┌─ Dataset excerpts
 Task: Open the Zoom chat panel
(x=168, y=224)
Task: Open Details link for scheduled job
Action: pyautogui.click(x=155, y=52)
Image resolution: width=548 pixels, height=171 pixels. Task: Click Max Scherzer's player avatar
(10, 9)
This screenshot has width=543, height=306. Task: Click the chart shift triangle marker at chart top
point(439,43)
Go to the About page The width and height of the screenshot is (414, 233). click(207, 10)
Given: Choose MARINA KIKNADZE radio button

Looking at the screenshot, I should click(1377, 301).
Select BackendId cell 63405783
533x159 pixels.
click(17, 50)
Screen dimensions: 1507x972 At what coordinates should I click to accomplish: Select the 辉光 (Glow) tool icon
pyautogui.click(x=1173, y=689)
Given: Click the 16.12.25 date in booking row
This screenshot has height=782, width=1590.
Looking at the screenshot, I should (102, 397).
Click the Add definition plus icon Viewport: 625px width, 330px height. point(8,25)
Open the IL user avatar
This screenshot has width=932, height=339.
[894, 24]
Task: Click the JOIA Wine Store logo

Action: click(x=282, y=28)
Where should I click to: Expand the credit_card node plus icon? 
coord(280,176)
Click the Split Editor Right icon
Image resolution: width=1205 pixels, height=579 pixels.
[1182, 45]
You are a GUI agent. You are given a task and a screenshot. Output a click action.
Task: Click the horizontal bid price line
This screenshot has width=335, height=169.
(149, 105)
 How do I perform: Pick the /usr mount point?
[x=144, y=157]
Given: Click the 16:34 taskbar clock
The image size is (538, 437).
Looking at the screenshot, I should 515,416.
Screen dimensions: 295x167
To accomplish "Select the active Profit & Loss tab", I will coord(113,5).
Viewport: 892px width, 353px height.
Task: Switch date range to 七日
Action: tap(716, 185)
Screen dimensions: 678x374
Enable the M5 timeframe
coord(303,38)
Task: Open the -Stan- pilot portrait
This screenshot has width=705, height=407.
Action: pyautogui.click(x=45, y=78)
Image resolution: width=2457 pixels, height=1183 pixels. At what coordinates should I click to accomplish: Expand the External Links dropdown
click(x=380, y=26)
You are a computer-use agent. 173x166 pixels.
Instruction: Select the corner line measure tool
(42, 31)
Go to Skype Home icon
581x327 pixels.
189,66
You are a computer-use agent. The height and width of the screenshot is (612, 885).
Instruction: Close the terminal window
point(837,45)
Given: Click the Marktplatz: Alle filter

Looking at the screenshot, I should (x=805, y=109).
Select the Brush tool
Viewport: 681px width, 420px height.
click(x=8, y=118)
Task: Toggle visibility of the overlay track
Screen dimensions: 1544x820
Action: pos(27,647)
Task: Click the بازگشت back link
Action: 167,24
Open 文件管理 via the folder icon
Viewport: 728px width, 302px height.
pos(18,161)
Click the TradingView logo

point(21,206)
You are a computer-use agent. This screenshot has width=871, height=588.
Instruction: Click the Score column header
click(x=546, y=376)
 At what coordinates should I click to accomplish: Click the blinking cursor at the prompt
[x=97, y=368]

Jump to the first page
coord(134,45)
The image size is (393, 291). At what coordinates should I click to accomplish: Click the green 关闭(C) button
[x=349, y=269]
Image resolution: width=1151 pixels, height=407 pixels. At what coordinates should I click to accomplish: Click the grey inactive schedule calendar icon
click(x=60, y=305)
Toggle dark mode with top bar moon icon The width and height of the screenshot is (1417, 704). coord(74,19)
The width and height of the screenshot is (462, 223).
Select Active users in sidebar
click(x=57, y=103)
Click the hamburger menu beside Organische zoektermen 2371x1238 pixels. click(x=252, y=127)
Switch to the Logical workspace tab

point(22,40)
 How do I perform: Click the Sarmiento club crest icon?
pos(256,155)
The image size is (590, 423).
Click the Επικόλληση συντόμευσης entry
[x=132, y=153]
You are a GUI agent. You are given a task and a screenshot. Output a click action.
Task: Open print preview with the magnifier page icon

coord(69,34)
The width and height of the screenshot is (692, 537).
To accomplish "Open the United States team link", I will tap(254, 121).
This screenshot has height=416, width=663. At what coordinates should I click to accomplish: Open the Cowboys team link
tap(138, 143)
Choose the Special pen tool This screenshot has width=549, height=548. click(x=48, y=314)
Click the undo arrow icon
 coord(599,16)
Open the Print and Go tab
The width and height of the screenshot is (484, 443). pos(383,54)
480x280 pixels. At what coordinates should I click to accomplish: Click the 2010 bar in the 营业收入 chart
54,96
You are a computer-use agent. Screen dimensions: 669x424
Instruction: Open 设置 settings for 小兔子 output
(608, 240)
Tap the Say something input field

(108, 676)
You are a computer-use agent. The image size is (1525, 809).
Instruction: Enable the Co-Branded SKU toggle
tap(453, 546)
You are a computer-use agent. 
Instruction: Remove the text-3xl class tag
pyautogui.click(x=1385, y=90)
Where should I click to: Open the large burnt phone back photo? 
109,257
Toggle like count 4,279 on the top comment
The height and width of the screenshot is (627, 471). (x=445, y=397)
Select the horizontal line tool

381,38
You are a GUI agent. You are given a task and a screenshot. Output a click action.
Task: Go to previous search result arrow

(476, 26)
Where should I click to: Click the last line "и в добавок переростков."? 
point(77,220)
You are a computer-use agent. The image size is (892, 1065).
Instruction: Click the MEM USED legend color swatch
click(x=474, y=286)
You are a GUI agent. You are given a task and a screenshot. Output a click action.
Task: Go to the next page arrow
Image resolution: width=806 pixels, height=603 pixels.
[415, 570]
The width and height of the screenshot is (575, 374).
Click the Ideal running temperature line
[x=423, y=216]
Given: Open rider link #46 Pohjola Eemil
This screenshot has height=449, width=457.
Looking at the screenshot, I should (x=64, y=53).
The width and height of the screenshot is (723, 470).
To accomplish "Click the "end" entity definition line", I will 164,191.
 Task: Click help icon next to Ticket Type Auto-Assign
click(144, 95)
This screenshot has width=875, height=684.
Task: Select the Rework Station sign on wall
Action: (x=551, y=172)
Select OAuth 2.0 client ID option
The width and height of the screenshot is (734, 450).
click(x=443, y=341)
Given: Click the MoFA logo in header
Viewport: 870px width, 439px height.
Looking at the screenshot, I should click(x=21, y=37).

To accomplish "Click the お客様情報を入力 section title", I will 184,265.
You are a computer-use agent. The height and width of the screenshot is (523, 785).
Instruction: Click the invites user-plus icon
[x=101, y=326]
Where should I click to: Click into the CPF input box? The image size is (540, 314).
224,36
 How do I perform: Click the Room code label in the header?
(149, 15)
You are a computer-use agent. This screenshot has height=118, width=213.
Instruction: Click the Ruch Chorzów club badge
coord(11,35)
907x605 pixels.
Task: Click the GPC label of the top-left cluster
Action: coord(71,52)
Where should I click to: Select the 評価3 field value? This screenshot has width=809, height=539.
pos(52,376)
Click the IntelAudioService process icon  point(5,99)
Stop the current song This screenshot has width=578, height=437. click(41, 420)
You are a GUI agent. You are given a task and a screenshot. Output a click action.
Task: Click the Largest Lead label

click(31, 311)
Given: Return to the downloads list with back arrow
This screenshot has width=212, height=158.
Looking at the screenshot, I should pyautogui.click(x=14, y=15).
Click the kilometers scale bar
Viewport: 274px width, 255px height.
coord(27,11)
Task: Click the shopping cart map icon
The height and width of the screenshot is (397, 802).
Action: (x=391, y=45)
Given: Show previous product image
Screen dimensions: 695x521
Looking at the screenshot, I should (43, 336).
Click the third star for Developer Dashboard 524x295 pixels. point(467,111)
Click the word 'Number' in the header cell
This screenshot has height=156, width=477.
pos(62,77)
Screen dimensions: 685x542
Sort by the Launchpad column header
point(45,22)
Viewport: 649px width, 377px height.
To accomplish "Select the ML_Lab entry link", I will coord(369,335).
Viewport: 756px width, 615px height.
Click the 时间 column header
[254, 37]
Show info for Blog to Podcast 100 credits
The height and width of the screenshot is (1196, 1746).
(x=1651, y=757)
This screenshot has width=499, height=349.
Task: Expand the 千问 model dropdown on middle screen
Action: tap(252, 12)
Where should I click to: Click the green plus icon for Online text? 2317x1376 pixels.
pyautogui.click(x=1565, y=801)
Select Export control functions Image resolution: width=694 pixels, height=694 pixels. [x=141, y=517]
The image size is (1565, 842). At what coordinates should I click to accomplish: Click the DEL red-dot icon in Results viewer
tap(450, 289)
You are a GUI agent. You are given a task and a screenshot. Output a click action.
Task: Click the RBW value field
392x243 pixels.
└─
Extract the first line above and each line after it up to and including the one with "You are a computer-use agent. 173x166 pixels.", please, exactly and with nothing else.

 Task: Open the Zoom chat panel
(x=168, y=224)
Task: Open Details link for scheduled job
Action: pyautogui.click(x=155, y=52)
Image resolution: width=548 pixels, height=171 pixels. Task: Click Max Scherzer's player avatar
(10, 9)
This screenshot has width=543, height=306. Task: Click the chart shift triangle marker at chart top
point(439,43)
Go to the About page The width and height of the screenshot is (414, 233). click(207, 10)
Given: Choose MARINA KIKNADZE radio button

Looking at the screenshot, I should click(1377, 301).
Select BackendId cell 63405783
533x159 pixels.
click(17, 50)
Screen dimensions: 1507x972 At what coordinates should I click to accomplish: Select the 辉光 (Glow) tool icon
pyautogui.click(x=1173, y=689)
Given: Click the 16.12.25 date in booking row
This screenshot has height=782, width=1590.
Looking at the screenshot, I should (102, 397).
Click the Add definition plus icon Viewport: 625px width, 330px height. point(8,25)
Open the IL user avatar
This screenshot has width=932, height=339.
[894, 24]
Task: Click the JOIA Wine Store logo

Action: click(x=282, y=28)
Where should I click to: Expand the credit_card node plus icon? 
coord(280,176)
Click the Split Editor Right icon
Image resolution: width=1205 pixels, height=579 pixels.
[1182, 45]
You are a GUI agent. You are given a task and a screenshot. Output a click action.
Task: Click the horizontal bid price line
This screenshot has width=335, height=169.
(149, 105)
 How do I perform: Pick the /usr mount point?
[x=144, y=157]
Given: Click the 16:34 taskbar clock
The image size is (538, 437).
Looking at the screenshot, I should 515,416.
Screen dimensions: 295x167
To accomplish "Select the active Profit & Loss tab", I will coord(113,5).
Viewport: 892px width, 353px height.
Task: Switch date range to 七日
Action: tap(716, 185)
Screen dimensions: 678x374
Enable the M5 timeframe
coord(303,38)
Task: Open the -Stan- pilot portrait
This screenshot has width=705, height=407.
Action: pyautogui.click(x=45, y=78)
Image resolution: width=2457 pixels, height=1183 pixels. At what coordinates should I click to accomplish: Expand the External Links dropdown
click(x=380, y=26)
You are a computer-use agent. 173x166 pixels.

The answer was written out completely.